Screenshot and document pointing data:

━━━━━━━━

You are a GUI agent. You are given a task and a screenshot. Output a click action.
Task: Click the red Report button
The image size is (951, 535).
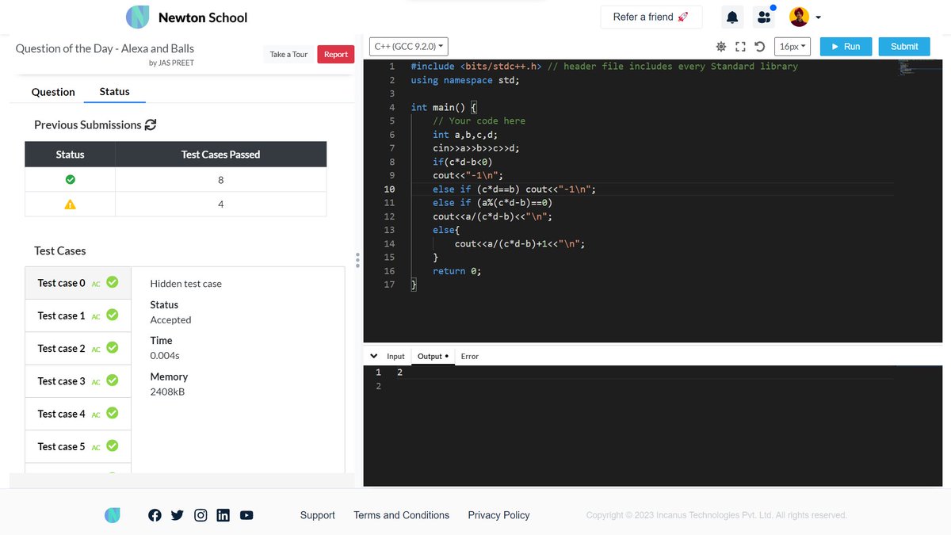pos(335,54)

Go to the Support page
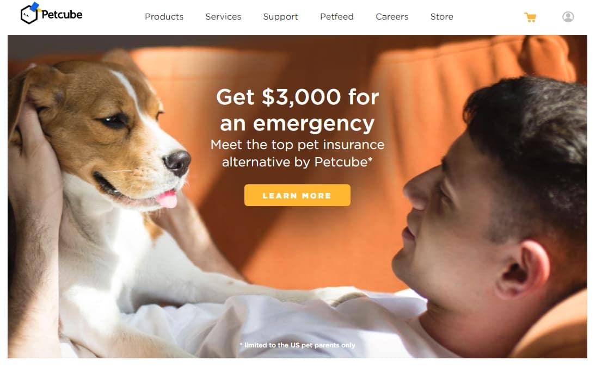click(280, 17)
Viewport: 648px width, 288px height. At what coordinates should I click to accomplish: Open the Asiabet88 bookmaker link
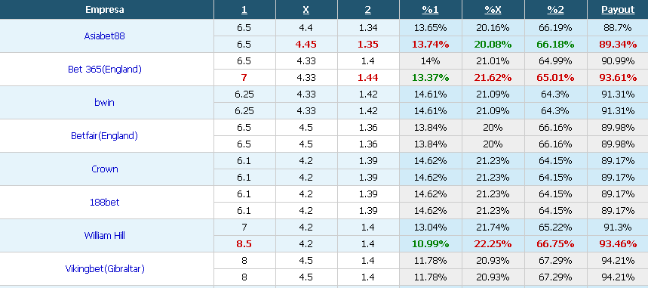105,36
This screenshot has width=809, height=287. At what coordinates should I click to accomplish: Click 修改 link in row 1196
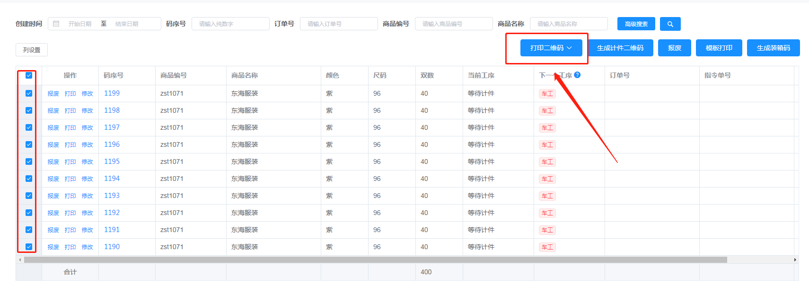tap(87, 145)
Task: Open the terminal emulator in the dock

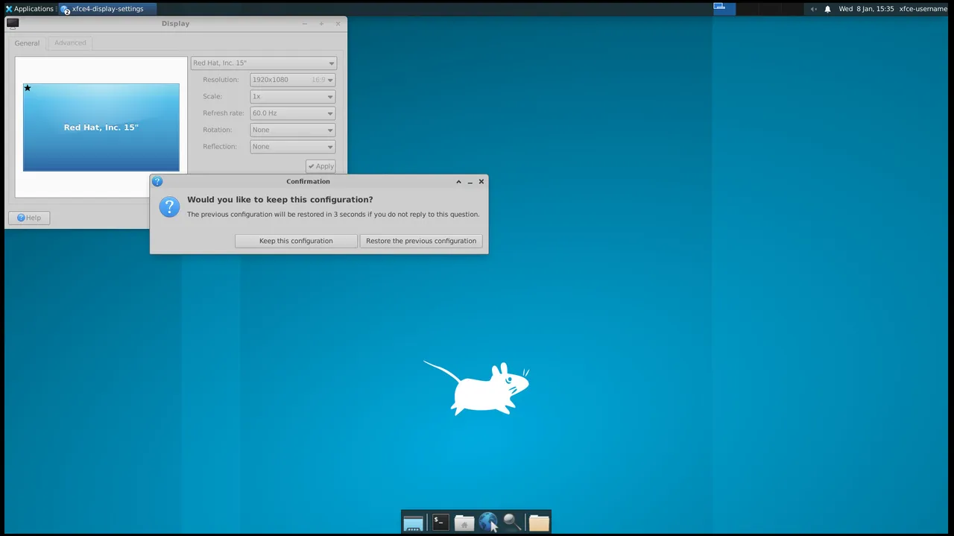Action: point(440,523)
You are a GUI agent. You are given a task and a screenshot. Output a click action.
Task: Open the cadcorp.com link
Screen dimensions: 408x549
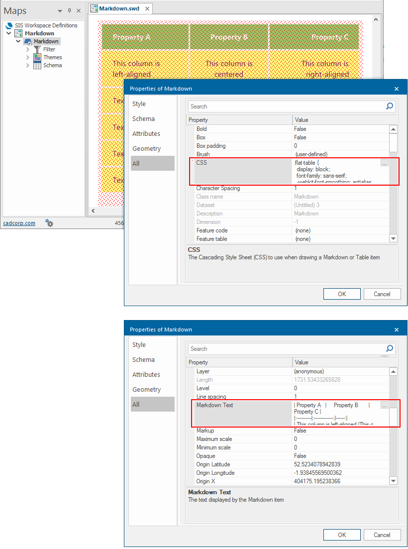click(x=19, y=223)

━━━━━━━━

Please find every line in the material above that contains the string "link" and copy each of those lines in full. Letter case matters.

Viewport: 648px width, 288px height. At what coordinates should I click to accomplish: Open the Asiabet88 bookmaker link
This screenshot has width=809, height=287. At what coordinates should I click to accomplish: Click 修改 link in row 1196
Task: Open the cadcorp.com link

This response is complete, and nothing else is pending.